O trabalho de colaboração e conscientização das ações que integram o PLS é coordenado pelo Núcleo Socioambiental, que faz parte da Comissão Gestora do Plano de Logística Sustentável (PLS), presidida pelo desembargador Jorge Rachid.

Com as sensibilizações e capacitações realizadas pelo Núcleo Socioambiental, os servidores terceirizados passaram a recolher, separar armazenar os resíduos dos setores até a coleta, o que levou o Judiciário maranhense a descartar seus resíduos de forma ambientalmente correta, conforme a Lei 12.305/10 (Política Nacional de Resíduos Sólidos).

A proposta do Núcleo é iniciar, neste primeiro semestre de 2017, a separação dos resíduos dentro dos setores e, também, coletar resíduos eletrônicos, como pilhas e baterias, a partir da parceria firmada com o programa EcoCemar.

O Núcleo Socioambiental esclarece que a coleta seletiva é uma forma de os servidores e órgãos públicos contribuírem para o descarte ambientalmente correto e uma maior vida útil dos aterros, que deixam de receber mais resíduos, mediante a separação desde a sua origem até a reciclagem dos materiais, que deixam de ir para o “lixo comum” e passam a ser fonte de renda para os catadores.

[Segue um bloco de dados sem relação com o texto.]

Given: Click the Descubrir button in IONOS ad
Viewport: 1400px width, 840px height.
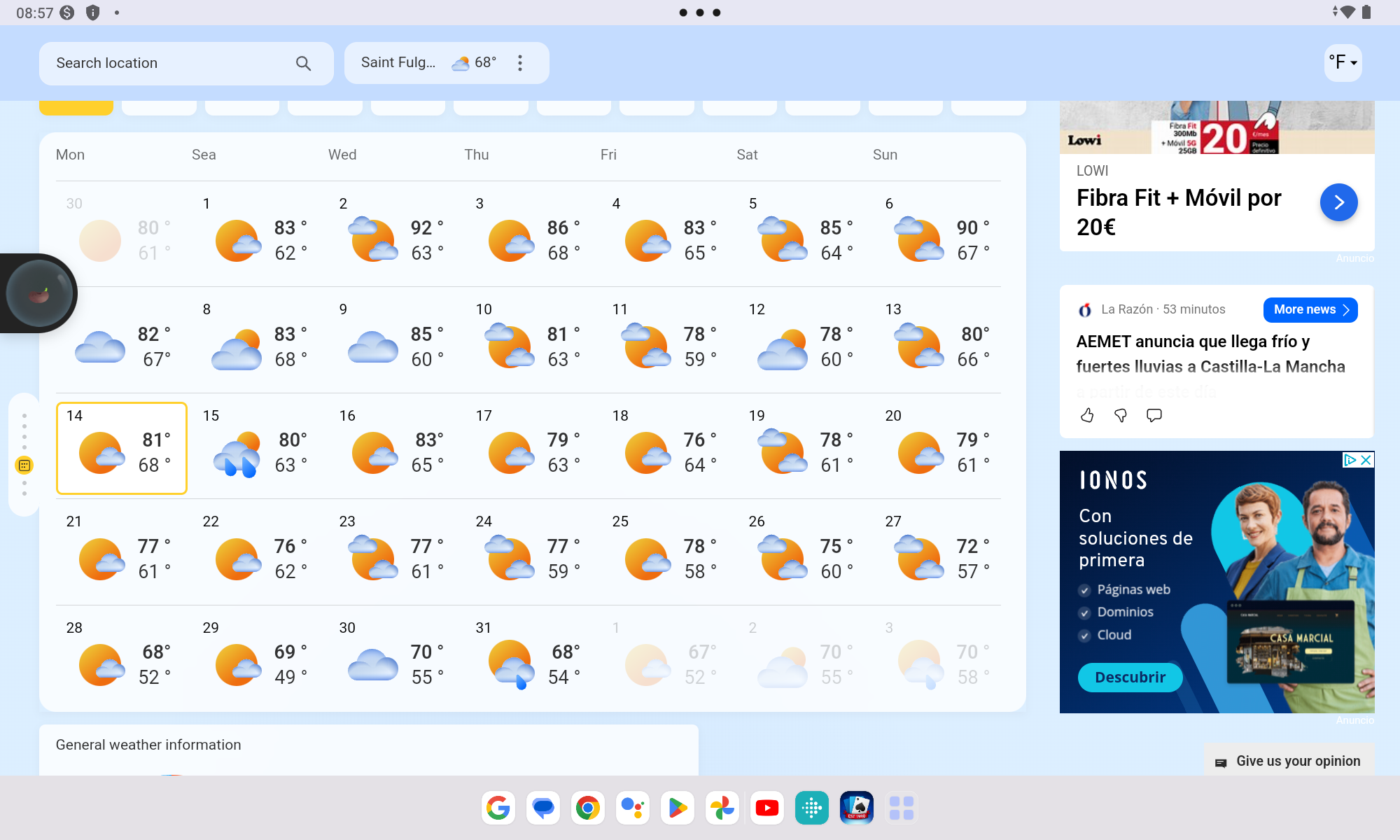Looking at the screenshot, I should [x=1131, y=677].
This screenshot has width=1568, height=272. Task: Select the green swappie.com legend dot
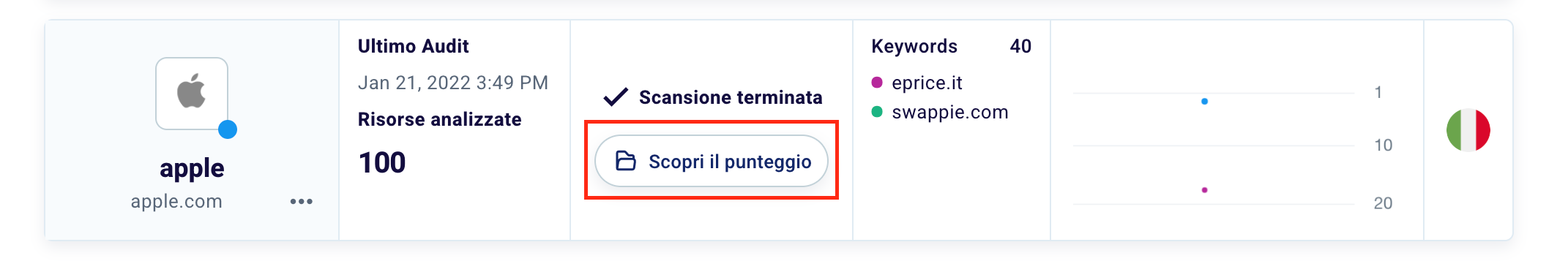[x=877, y=112]
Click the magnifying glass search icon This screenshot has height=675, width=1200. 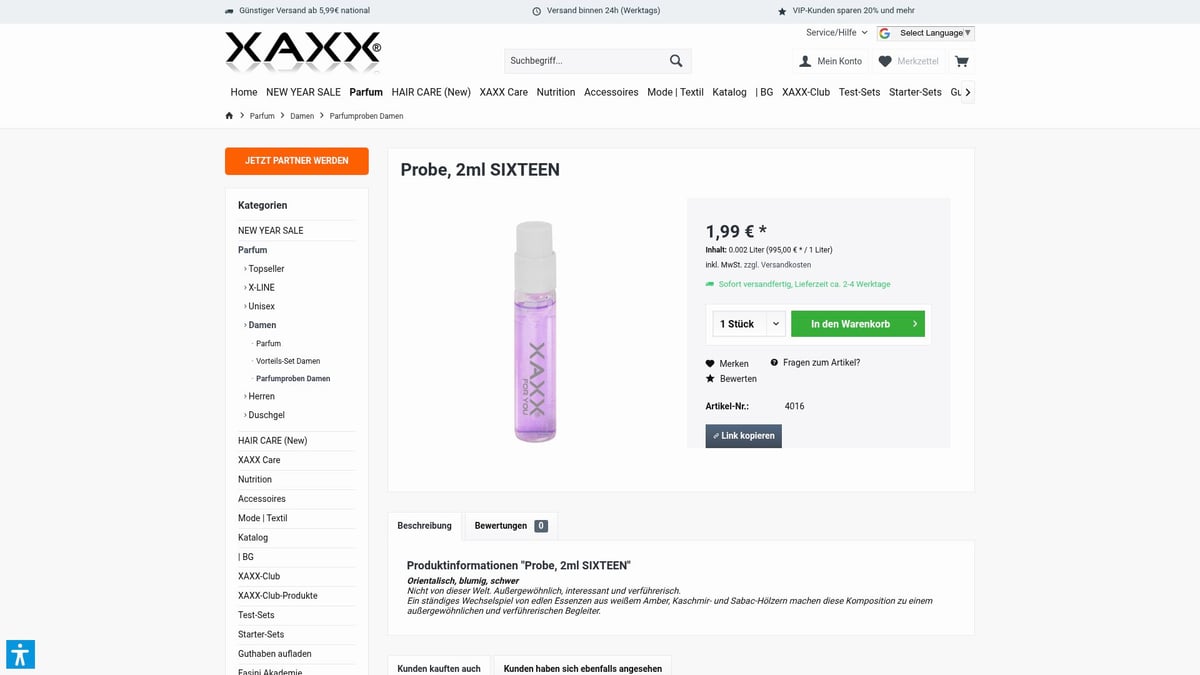point(676,60)
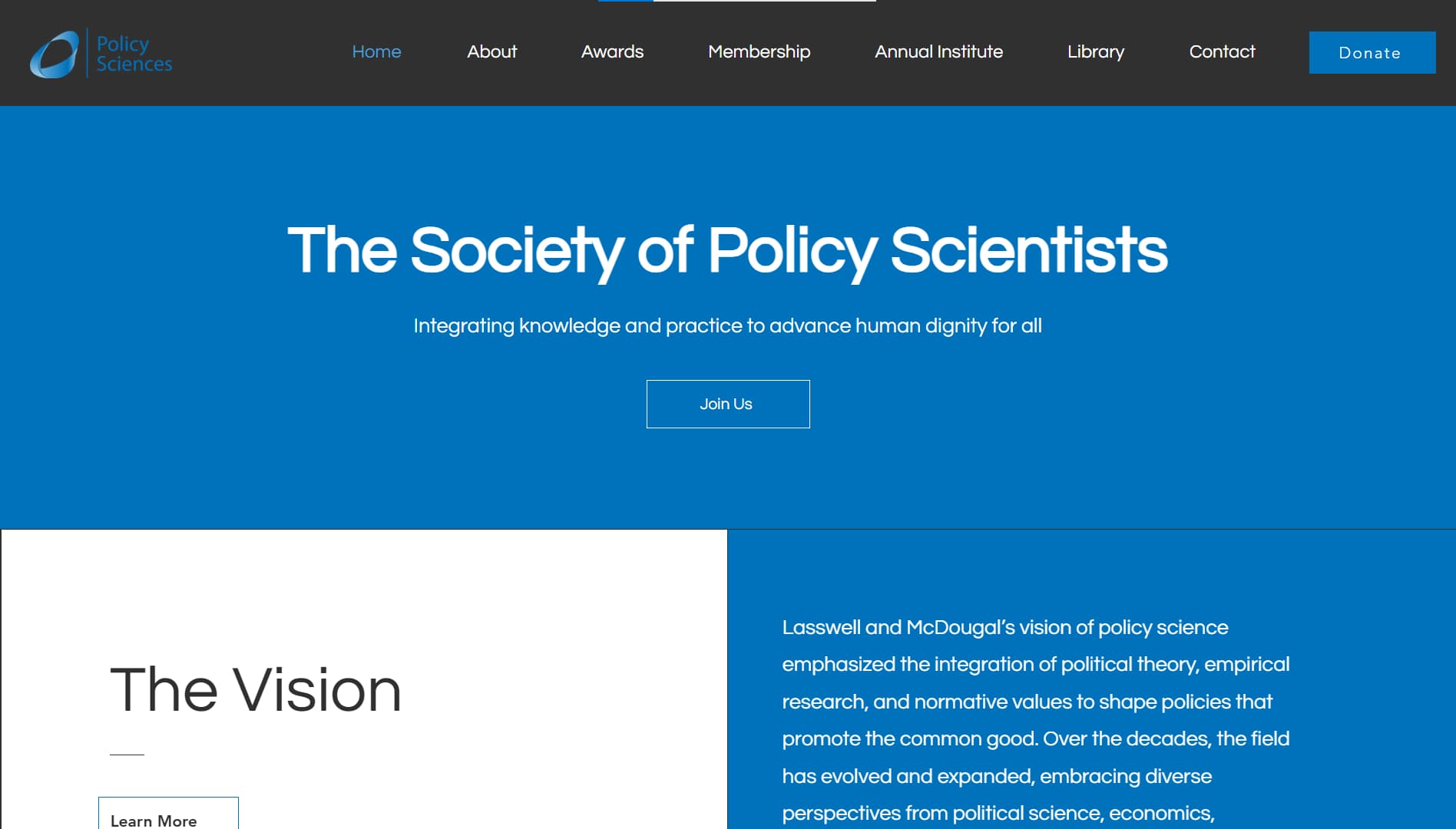Screen dimensions: 1456x829
Task: Click the blue hero banner below Join Us
Action: tap(727, 480)
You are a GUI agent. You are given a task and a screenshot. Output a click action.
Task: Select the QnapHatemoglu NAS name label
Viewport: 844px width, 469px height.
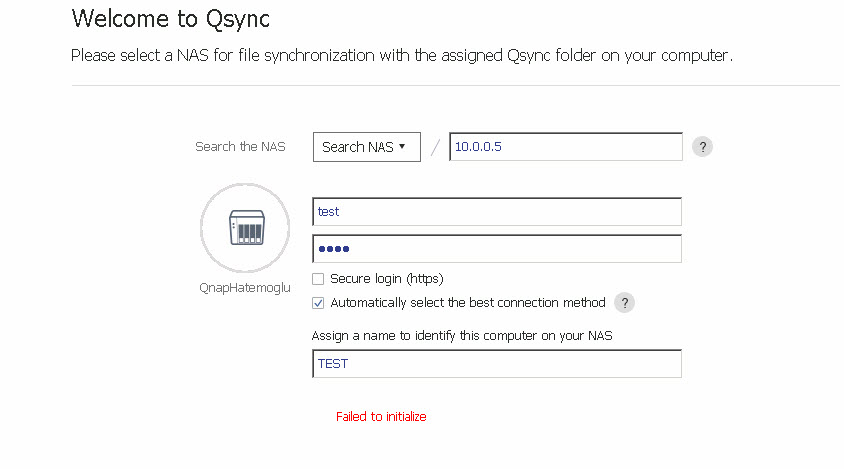coord(245,288)
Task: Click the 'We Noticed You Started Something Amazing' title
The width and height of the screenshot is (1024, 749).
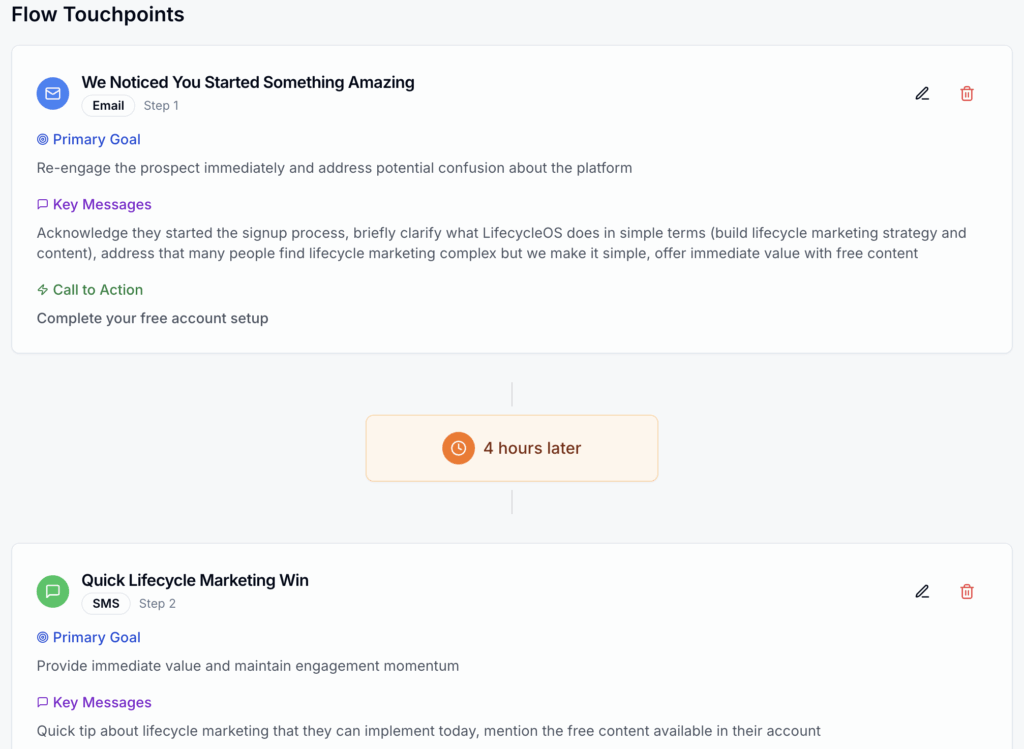Action: 248,82
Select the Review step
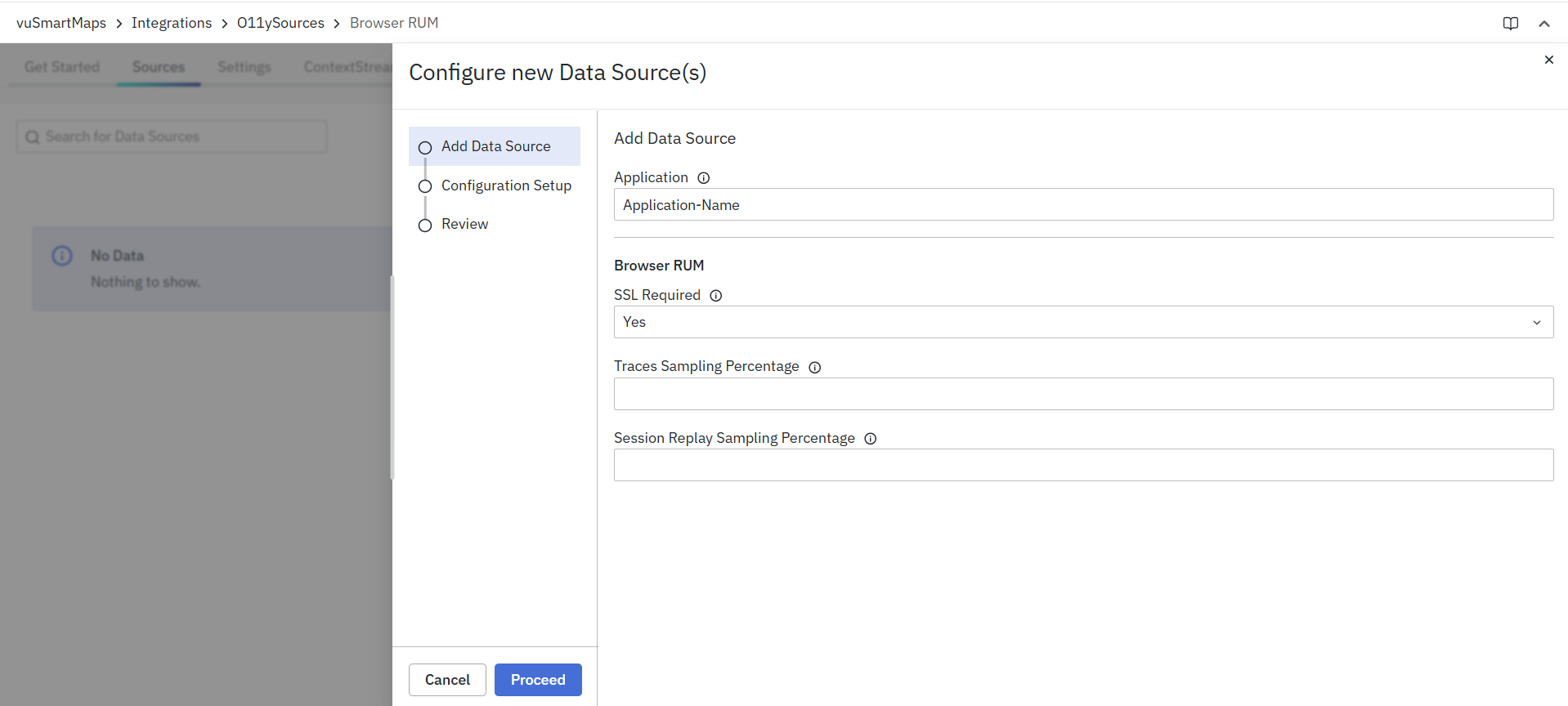This screenshot has height=706, width=1568. click(x=464, y=224)
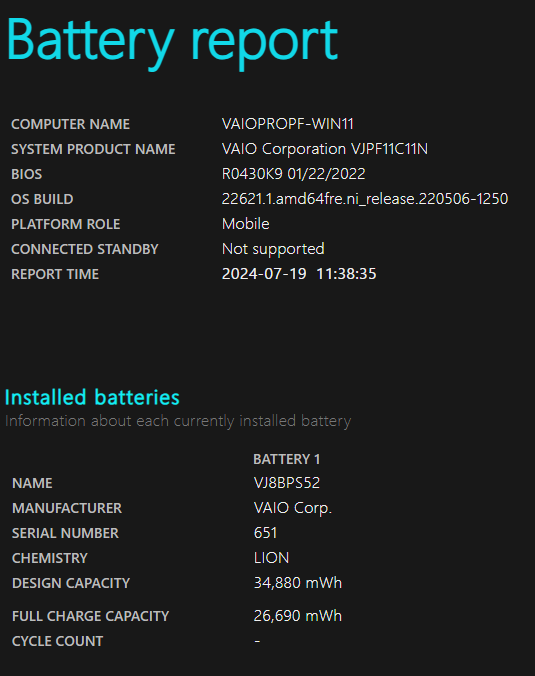Click the installed battery information subtitle

pos(178,421)
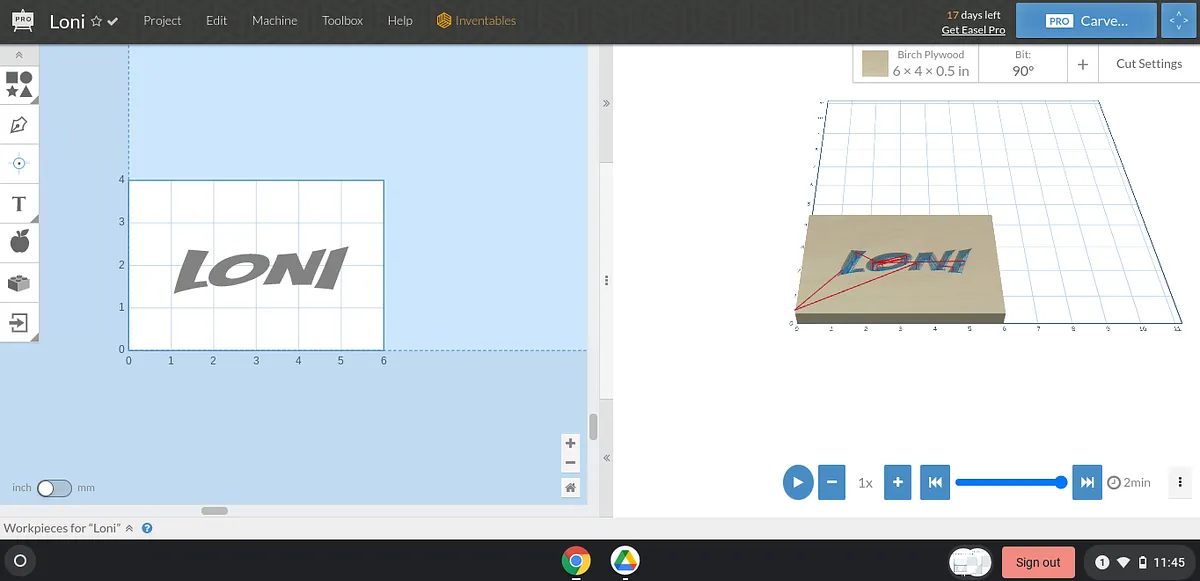The width and height of the screenshot is (1200, 581).
Task: Expand the Workpieces for Loni panel
Action: click(129, 528)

Coleta Solidária – De acordo com o Decreto nº 5.940/06, os órgãos públicos devem implantar a coleta seletiva solidária, que consiste na doação de resíduos recicláveis gerados por órgãos e entidades da administração pública para cooperativas ou associações de catadores de recicláveis. Por meio dessa iniciativa, o TJMA contribuiu para a melhoria da renda dos 14 catadores da Coopresl, cujo rendimento mensal passou de R$ 100 para aproximadamente R$1 mil.

O Plano de Logística Sustentável está vinculado às metas do Planejamento Estratégico do TJMA (2016-2020), que prevê o fomento de ações institucionais, promovendo a responsabilidade socioambiental. Ele baseia-se nos principais eixos de sustentabilidade apresentados pelo CNJ – na parte que trata do uso racional de energia, água e materiais, além da destinação adequada dos resíduos sólidos, qualidade de vida no ambiente de trabalho, capacitação, compras e contratações sustentáveis.